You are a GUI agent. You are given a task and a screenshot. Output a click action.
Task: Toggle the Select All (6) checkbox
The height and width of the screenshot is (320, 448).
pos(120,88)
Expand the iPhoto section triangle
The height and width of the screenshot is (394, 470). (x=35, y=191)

* * *

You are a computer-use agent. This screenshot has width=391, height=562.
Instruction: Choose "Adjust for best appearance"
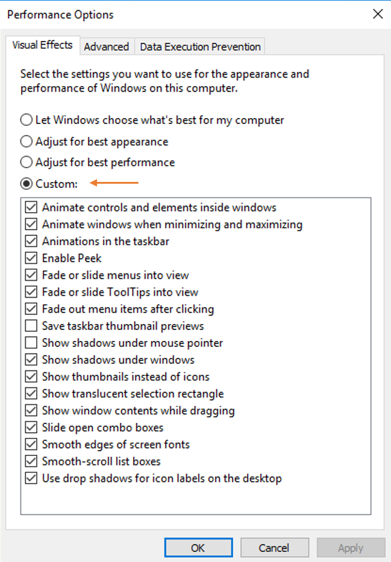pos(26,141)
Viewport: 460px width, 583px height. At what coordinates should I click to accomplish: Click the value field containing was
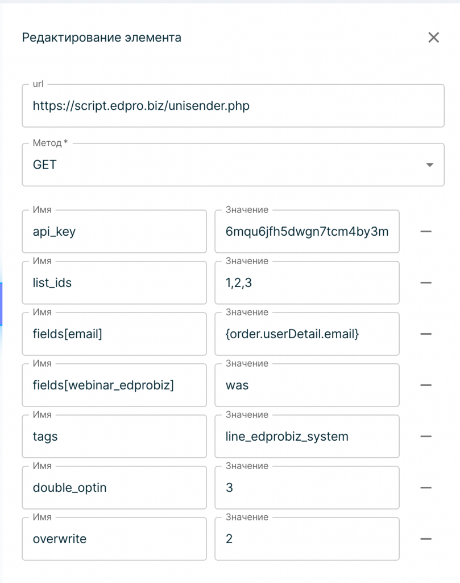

---

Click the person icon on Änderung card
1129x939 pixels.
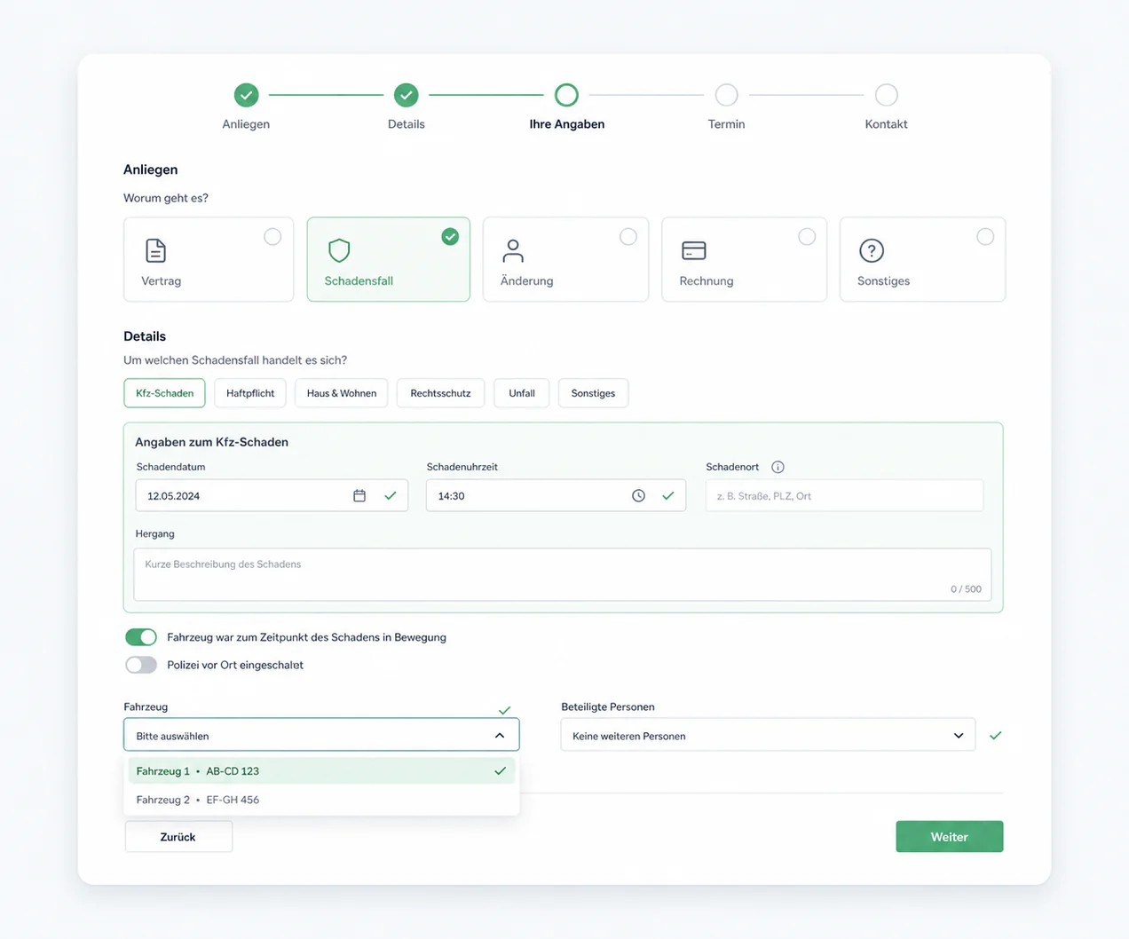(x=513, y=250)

Task directions -
Print exactly the lines above that run from the one with "You are a computer-use" down to the one with "Viewport: 460px width, 583px", and omit the pictures.

Output below -
You are a computer-use agent. This screenshot has width=391, height=562.
Instruction: Choose "Adjust for best appearance"
pos(26,141)
Viewport: 460px width, 583px height. At what coordinates should I click to accomplish: Click the value field containing was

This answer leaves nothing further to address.